Intisari

Terekam Tak Pernah Mati

old-man-reading-uma-krishnamoorthy
Ilustrasi: google

Jimi Multhazam duduk di depan poster Thursday Noise yang terpajang rapih. Vokalis flamboyan itu, asyik menutur kisah mengenai proses kreatif dari lagu “Terekam Tak Pernah Mati” salah satu hits yang pernah bandnya -the Upstairs- keluarkan. Dalam frame yang sama di menit berbeda turut hadir pula Sari Sartje, Ario Hendrawan, Indra Ameng, dan beberapa pelaku sejarah skena indie Ibu Kota era-2000 awal.

Dalam durasi video 12 menit 28 detik berjudul “Terekam”, mereka semua terjebak kenangan akan masa perjuangan dulu membangun lingkaran alternatif, khususnya era BB’s. Hingga sampai bisa menjadi sosok yang (bisa dikatakan) penting saat ini.

Semua kegilaan, keseruan, pola inovasi dan kreatif, persahabatan, dan kepedihan menjadi satu paket yang mereka amini terekam dan tak pernah mati dari ingatan masing-masing. Satu fase yang membahagiakan juga bernilai tinggi dalam hidup mereka semua.

Pagi itu saya sedikit santai, berhubung ada liputan keluar nanti siang. Sehingga masih ada cukup waktu untuk mengisinya dengan kretek-an dan memutar beberapa lagu. Dikejauhan saya melihat Kong Said, mantan tetangga samping rumah yang sekarang sudah pindah. Dengan sangat hati-hati, Kong Said berjalan santai saja. Kadang seperti meraba pijakan.

Kong Said termasuk sosok yang dekat dengan saya kecil. Berhubung baru bertemu kembali, saya hendak menghampirinya untuk menanyakan kabar.

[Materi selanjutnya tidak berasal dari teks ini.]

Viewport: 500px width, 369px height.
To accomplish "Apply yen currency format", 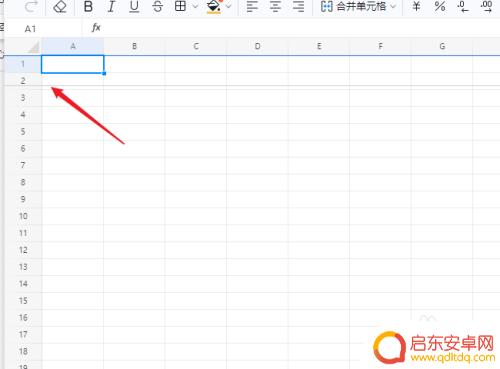I will [416, 6].
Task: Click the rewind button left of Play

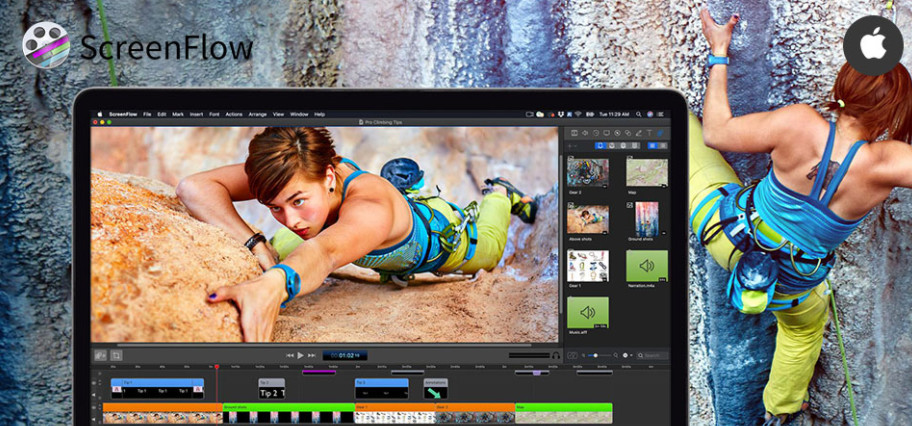Action: click(x=290, y=355)
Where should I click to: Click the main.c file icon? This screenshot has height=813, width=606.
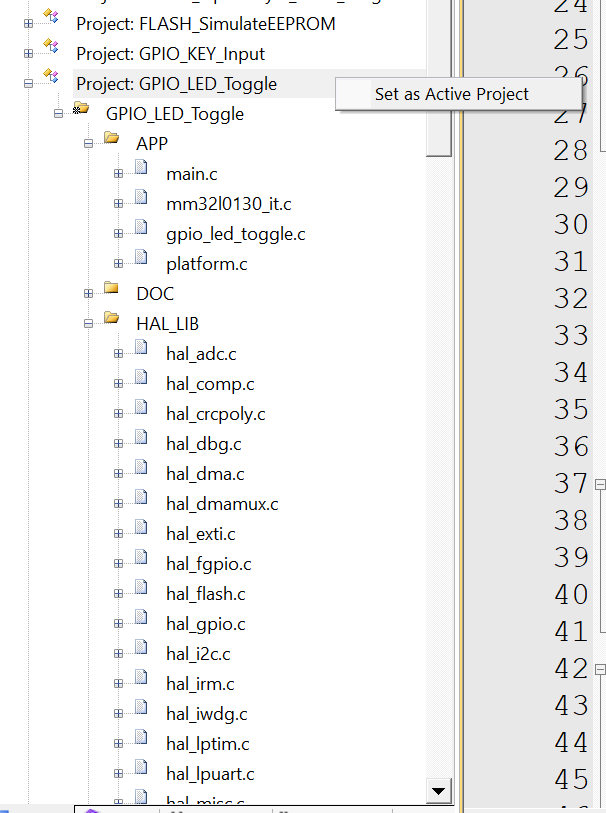142,174
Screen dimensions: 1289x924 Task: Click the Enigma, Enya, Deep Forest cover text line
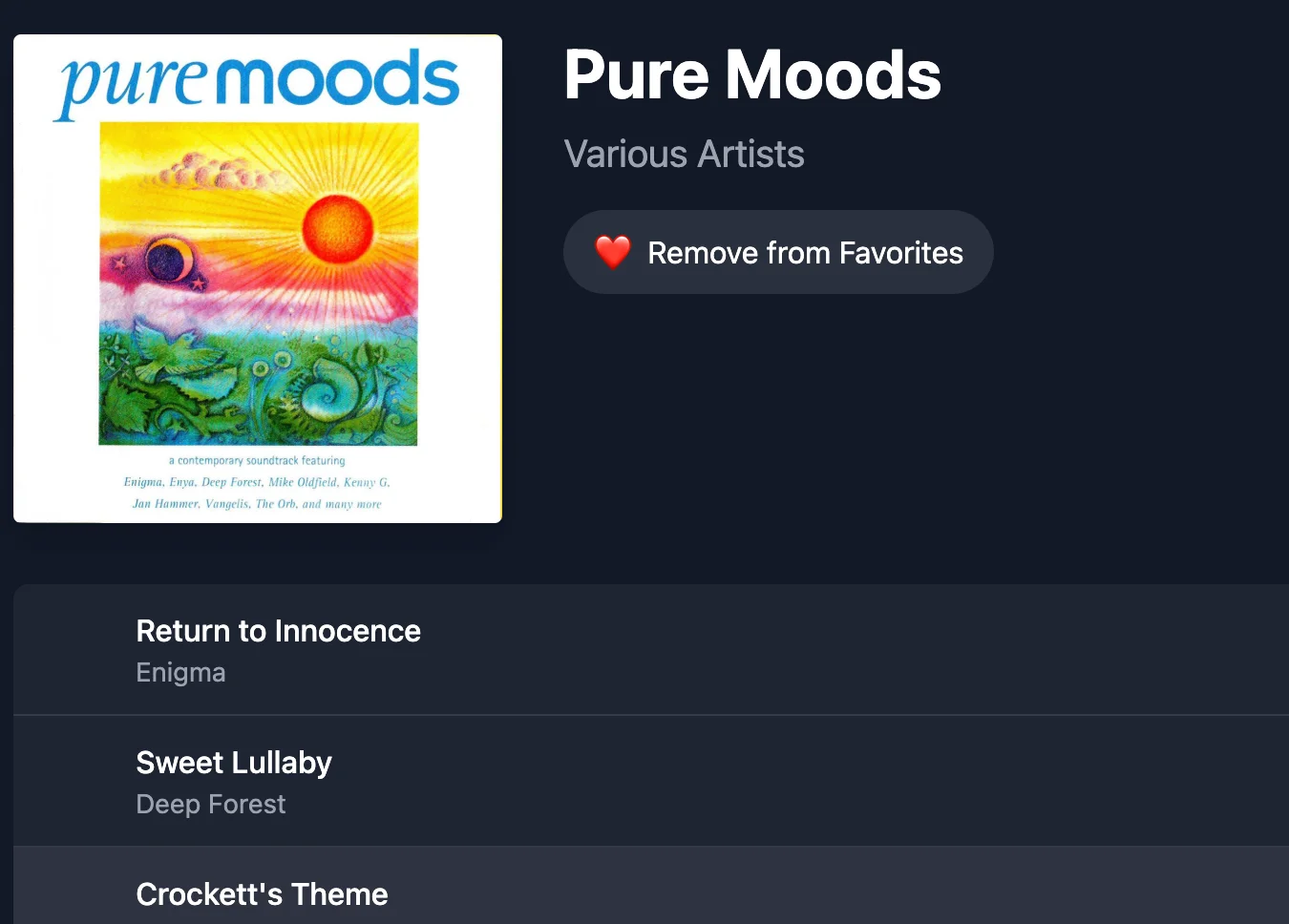coord(257,482)

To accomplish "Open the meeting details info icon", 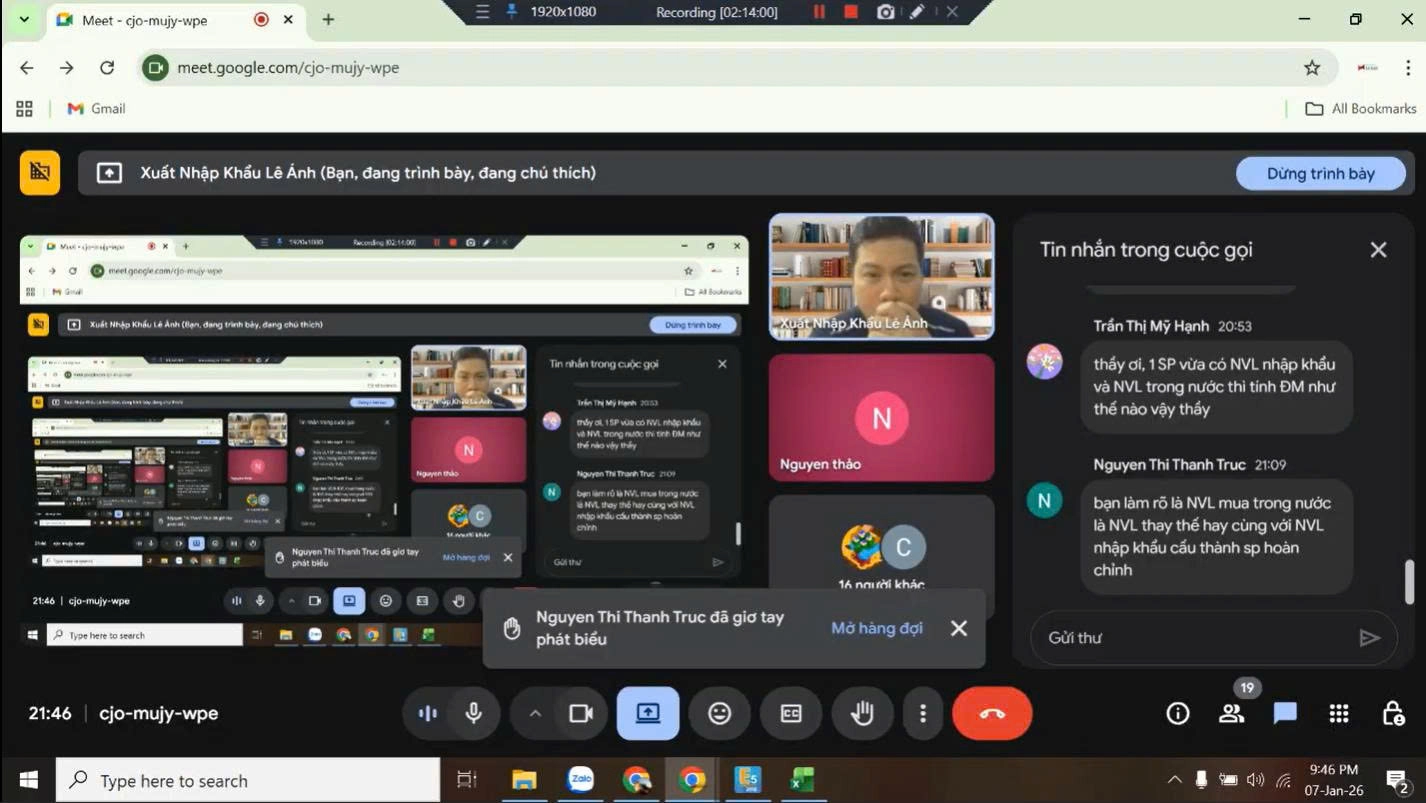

Saya raih tangan kanannya dan menempelkannya di bibir. Kong Said hanya terdiam lalu mengernyitkan dahi. Seperti sedang berhadapan dengan orang asing. Melihat gelagat itu, saya kembali memperkenalkan diri. Hasilnya tetap sama. Nama Papa dan statusnya dulu sebagai Kepala RT pun, saya bawa juga. Kong Said tetap terheran. Linglung.

Astaga! Saya lupa, beberapa waktu lalu anaknya Kong Said -yang juga tetangga saya, memberitahu bapaknya sudah pikun. Maklum Kong Said sudah berusia lanjut. Kalau ditaksir usianya mungkin sekarang hampir 80 tahun.

Saya pun memaklumi kondisi beliau yang lupa siapa saya dan juga Papa. Tak masalah. Saya lontarkan pertanyaan, “mau kemana Kong ?”. Jawabnya, “Ke rumah. Mau ketemu Pardi (anaknya yang juga tetangga saya itu).” Tanpa banyak kata, saya pun mempersilakannya melanjutkan perjalanannya.

Berjalan dari rumah baru menuju rumahnya yang lama (sekarang di tempati oleh Mang Pardi). Begitu sampai di rumah lamanya, Kong Said masuk membuka pagar, melihat sekitar, tanpa mengetuk pintu, lalu keluar lagi. Di kemudian waktu, saya semakin sering mendapati Kong Said melakukan hal yang sama bahkan di jam yang tak jauh berbeda, selalu pagi. Langkahnya pun konsisten, selalu santai dan meraba.

Sebagai catatan, pagi hari rumah lamanya selalu kosong ditinggal para penghuni yang beraktivitas. Jarak dari rumah baru menuju rumah lama Kong Said sekitar kurang lebih 700 meter.

Saya kembali menikmati kretek yang tersisa dan menyimak Nanna Bryndis Hilmarsdottir Cs. melantunkan Iceland indie-folknya. Tenang. Penuh ambient khas band dari negara itu. Kemudian suasana pecah oleh teriakan seorang tetangga depan rumah, menggerakan saya untuk tau apa yang terjadi. Ternyata Mak Jujum mau kabur dari rumah dan sedang dikejar oleh salah seorang anaknya.

Mak Jujum yang berusia lanjut punya riwayat melarikan diri dari rumah. Maklum Mak Jujum sudah lebih lama dari Kong Said, menderita pikun. Mak Jujum nyaris kehilangan daya ingatnya, bahkan terhadap anak, cucu dan kerabatnya. Sehingga mau tidak mau, keluarganya menyulap rumah seperti layaknya LP Cipinang.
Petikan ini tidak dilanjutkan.